Oggi che è il giorno dell’amore, doniamo un piccolo segnale di conforto nei confronti delle persone che stanno soffrendo dietro le sbarre”, ci tiene a sottolineare il fotoreporter ravennate Gianpiero Corelli che nel corso di un lavoro lungo, complesso e itinerante ha voluto dare visibilità e luce ad un mondo che poco si conosce: la condizione delle donne recluse in istituti penitenziari. 

Primi piani, figure intere, campi lunghi, diritti o di sbieco. Bianco e nero e colori. Lo sguardo viaggia, immagina. Dentro la cornice fotografica si srotola un mondo che è interno ed esterno. I soggetti ritratti sono sempre reclusi, dietro le sbarre, negli spazi di un carcere. Sono le protagoniste di Domani faccio la brava. Donne, madri nelle carceri italiane. 

Il progetto fotografico dopo essere stato ospitato nei mesi scorsi in diverse città italiane tra cui Bologna, nella sede dell’assemblea legislativa della Regione Emilia-Romagna, Ravenna e Cesena arriva a Rimini, negli spazi dell’ala moderna del Museo della città (ingresso da via Luigi Tonini, 1).

E sarà visitabile, con ingresso libero, tutti i giorni nel pomeriggio dalle 16 alle 19 (escluso il lunedì), fino al 10 marzo. 

A presentarlo oggi, 14 febbraio, assieme a Corelli erano presenti anche la presidente dell’Assemblea legislativa della Regione Emilia-Romagna Emma Petitti; il vescovo di Rimini monsignor Nicolò Anselmi; la vice sindaca e assessora alle Pari opportunità Chiara Bellini; l’assessora alle Politiche di genere e giovanili Francesca Mattei; Palma Mercurio, direttrice della Casa circondariale di Rimini; Cinzia Ligabue, presidente di Donne Impresa Confartigianato Emilia-Romagna, e Cristina Vizzini, presidente di Donne Impresa Confartigianato Rimini. 

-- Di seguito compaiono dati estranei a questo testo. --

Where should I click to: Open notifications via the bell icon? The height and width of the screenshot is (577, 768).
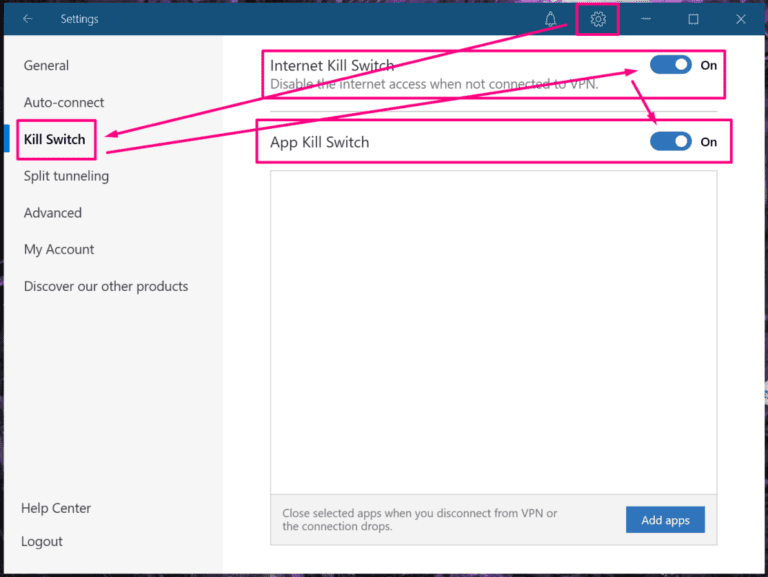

Questa mostra è un vero e proprio regalo alla città di Rimini – si congratula la vicesindaca Chiara Bellini – perché ci consente di entrare virtualmente all’interno delle carceri femminili d’Italia, di metterci a confronto con queste realtà, con le storie di queste donne e dunque di rifletterci. Queste immagini ci comunicano informazioni e delle emozioni importanti che toccano in noi corde molto profonde. Questi volti raccontano storie di fragilità, di fallimenti, ma anche di rinascita e ripresa. Ringrazio Giampiero Corelli per il suo occhio artistico, perché non è sufficiente documentare una situazione, questa è una mostra di denuncia anche, una mostra politica”.

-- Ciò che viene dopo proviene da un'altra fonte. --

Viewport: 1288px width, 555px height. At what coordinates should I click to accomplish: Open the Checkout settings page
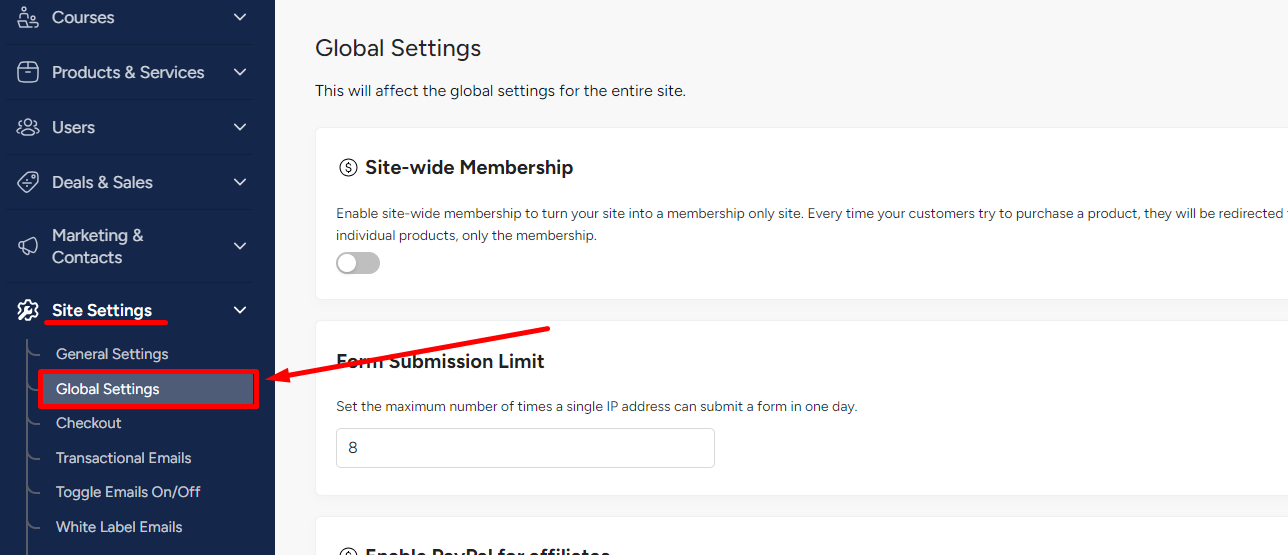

Grazie a queste immagini emergono tutte le criticità che sono purtroppo il patrimonio culturale che noi dobbiamo sempre di più socializzare con la nostra comunità. – fanno eco anche le parole di Emma Petitti, presidente dell’Assemblea legislativa della Regione Emilia-Romagna – Oggi abbiamo 3600 detenuti in regione, di cui 149 donne, è importante mettere al centro quelle che sono le cause che spesso vengono rimosse, cause sociali, culturali ed economiche in cui queste persone si trovano nel momento in cui devono affrontare la pena e l’esperienza del carcere: questa mostra è un buon punto di partenza”. 

Le immagini di Corelli dimostrano che poco o niente è cambiato nelle carceri femminili nel corso degli ultimi venti anni. Il percorso ha inizio con il racconto in bianco e nero della vita negli istituti penitenziari femminili visitati dal fotoreporter tra il 2007 e il 2018; nella seconda parte del percorso espositivo si trovano invece le fotografie realizzate tra il 2021 e il 2022. La mostra si contraddistinge per la scelta stilitica che dal bianco e nero dei primi reportage passa al colore, ma rimane l’obiettivo centrale dell’obiettivo di Corelli: raccontare la vita oltre le sbarre, storie di vita e di emozioni delle carcerate e del personale penitenziario, volti di donne e madri che parlano di emarginazione e dolore, ma anche di solidarietà e sorellanza.

Questi sguardi che ci entrano dentro aprono veramente una finestra che noi tendiamo a tenere chiusa su delle persone che poi sono persone come noi.  – incentiva il Vescovo di Rimini, mons. Nicolò Anselmi – E’ bello guardare questi fratelli e sorelle e far il possibile affinché possano riprendere il cammino insieme a noi. Anche il tema di riaccoglienza del dopo carcere dovrebbe essere più forte nel nostro cuore”. 

Le donne in carcere sono più difficili da gestire. – sorride Palma Mercurio, direttrice del carcere di Rimini – La donna crea, organizza, cura, incoraggia gli altri. Dietro gli sguardi che vedete nelle immagini scattate da Gianpiero, ci sono persone che lottano, che pretendono, reclamano i propri diritti, sanno ciò che le compete. L’uomo detenuto invece si deve fare aiutare, è una persona da accudire, accogliere, sistemare”. 

Riuscire a lavorare per abbattere i pregiudizi anche delle nuove generazioni è fondamentale, – incalza Francesca Mattei, assessore alle Politiche di genere e giovanili – è una forma di educazione essenziale. Le generazioni di oggi sono molto sensibili, ma c’è ancora tanto da fare. Mi auguro che molti giovani si facciano avanti, chi autonomamente o chi con il supporto scolastico, a visitare questa mostra che tanto ha da dire anche e soprattutto a loro”. 

A concludere il percorso anche un cortometraggio con interviste realizzate da Giampiero Corelli a diverse detenute delle carceri da lui visitate e realizzato con il montaggio a cura del fotografo e filmaker Massimo Salvucci.

Nella giornata di giovedì 22 febbraio (ore 17) è inoltre in programma un convegno dal titolo Donne e carcere. Il lavoro come riscatto.